The melody and meaningful lyrics appealed to him so much, he vowed to himself, "Someday, I will sing that song... as a recording artist, before a large crowd, like in a concert."

The song is now one of the celebrated tracks in Erik's album, "Your Love" (Sony BMG), which turned platinum recently. The 25-year-old ranks it as one of his favorite inspirational tunes, alongside R. Kelly's "I Believe I Can Fly."

"Next in Line" makes Erik imagine kids growing up to be successful doctors, lawyers, professors, scientists, engineers, entertainment stars, athletes — working to make the world a better place.
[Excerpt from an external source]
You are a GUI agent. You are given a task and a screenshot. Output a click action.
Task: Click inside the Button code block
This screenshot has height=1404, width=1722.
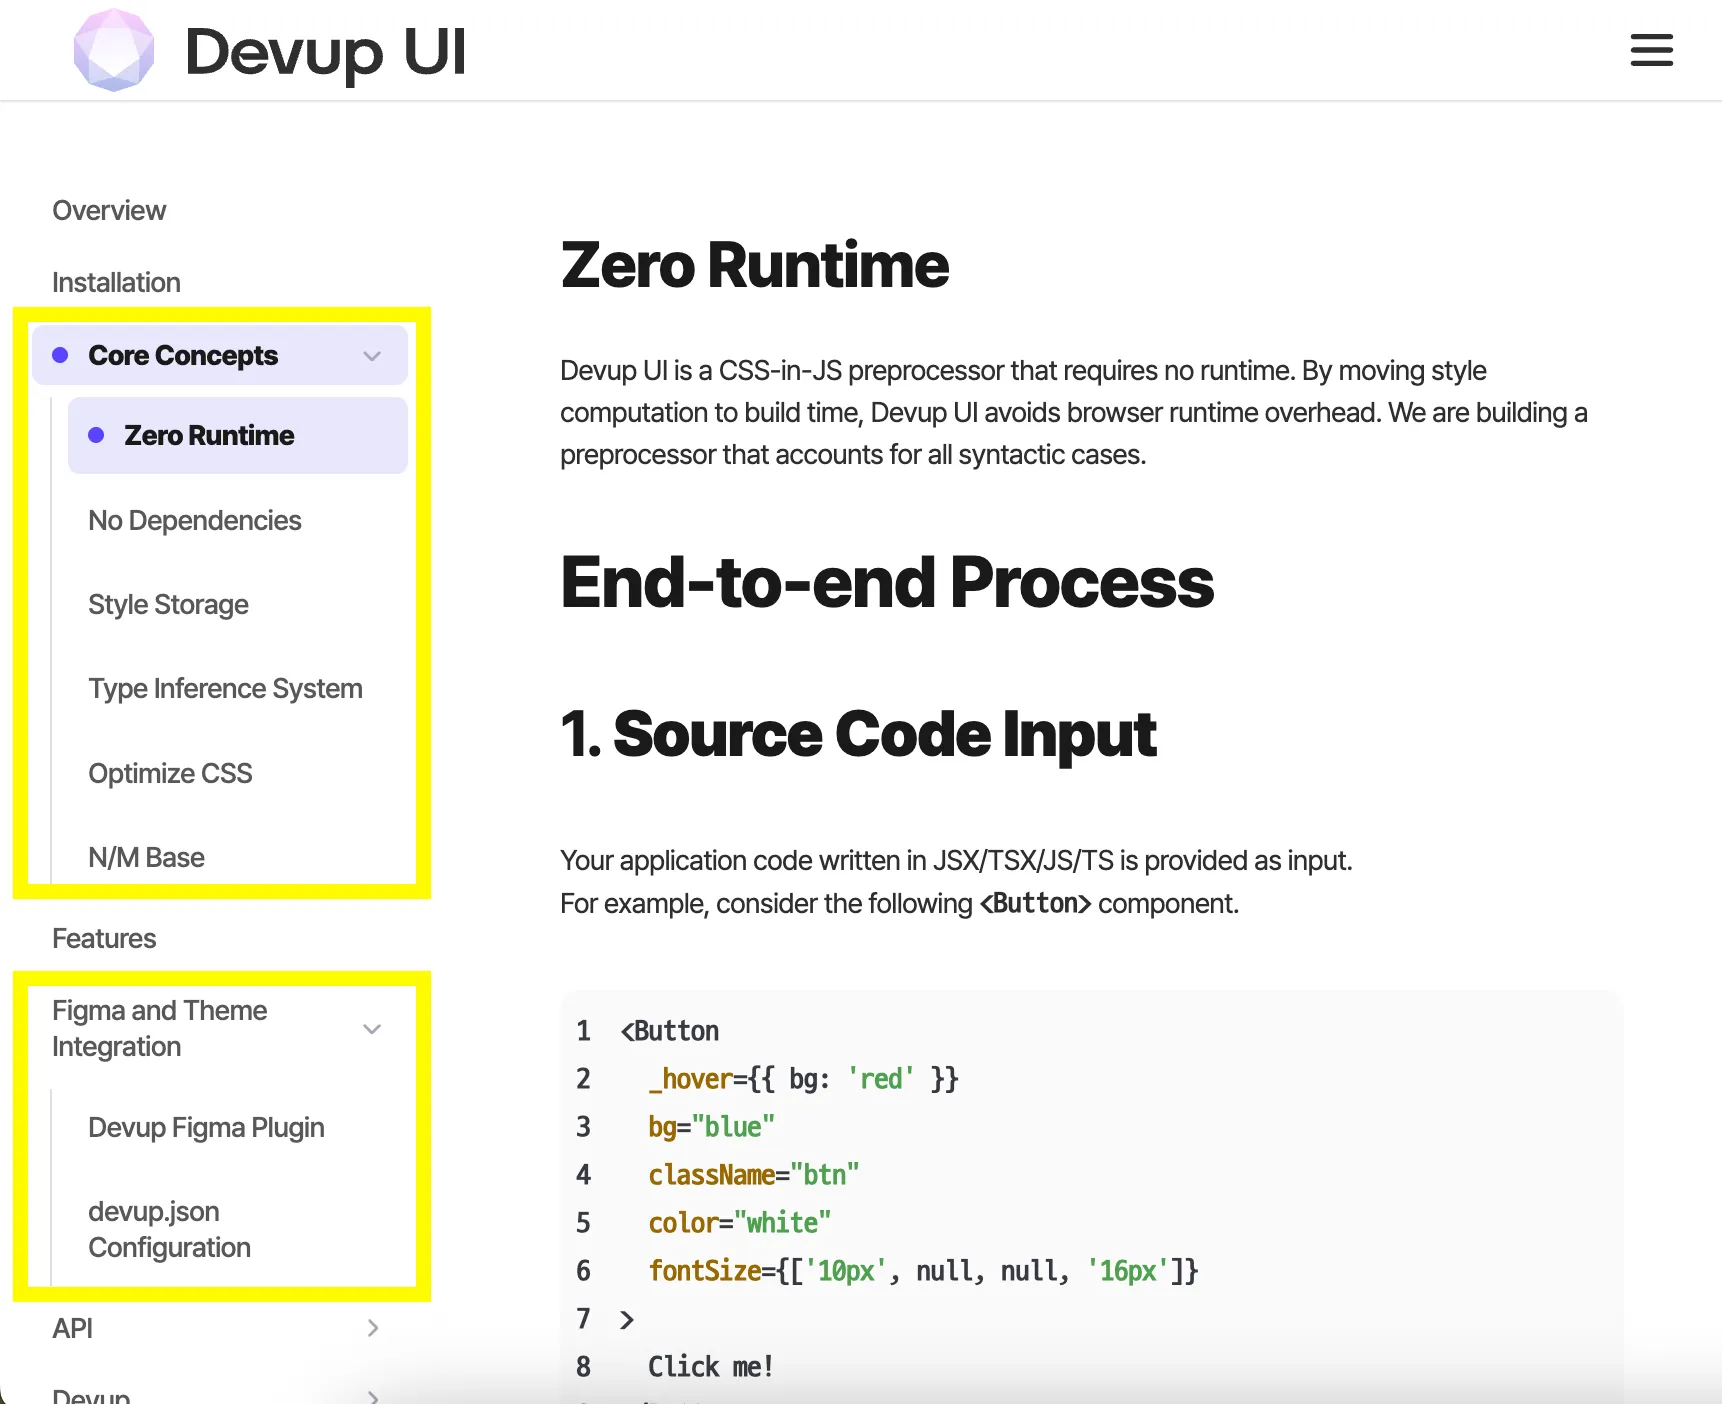tap(1090, 1196)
The song, he says, assures him that the way to move forward is to inspire others to learn. And for him, to learn is to educate one's self beyond academics. "That's the point of the Chinese proverb about teaching others to fish instead of just giving them fish," explains Erik. "In the same way, I encourage members of my family to stand on their own feet, to manage their lives independently..."

His voice trails off now, his eyes get that faraway look. Then slowly he speaks again, savoring every word: "One's got to work for something hard enough to be able to call it a success. It's not all about wealth or fame, either. More important is how happy and content you are."

Erik says there are questions he asks himself frequently: "Am I at peace? Am I satisfied? Do I like where I'm at?"

He pauses when asked if he's happy. "Things could be better," he admits. "I'd like to free myself from worry, strengthen my faith and trust— firstly in myself, and then in God. I'd like to stay healthy for my family, too."

Healing period

He continues: "I'd also like to be able to communicate with people better, make them appreciate the reason I'm not into any single 'meaningful' relationship at this time: I'm focused on self-development. I think that somewhere in my 30s is the best time to get serious, to think about raising a family of my own."

Erik also explains that he's still going through a healing period, absorbing the important lessons from his much-publicized relationship—and breakup— with Rufa Mae Quinto.

He admits that it was extremely difficult to move under the glare of the public eye. He recalls that when he realized he had started that phase of his life on the wrong foot, he noticed the self-inflicted restrictions. "I don't need that kind of relationship right now," Erik says. "There are definitely more important aspects in my life that have to be addressed. I've got other priorities on my current list ... many other things that are next in line."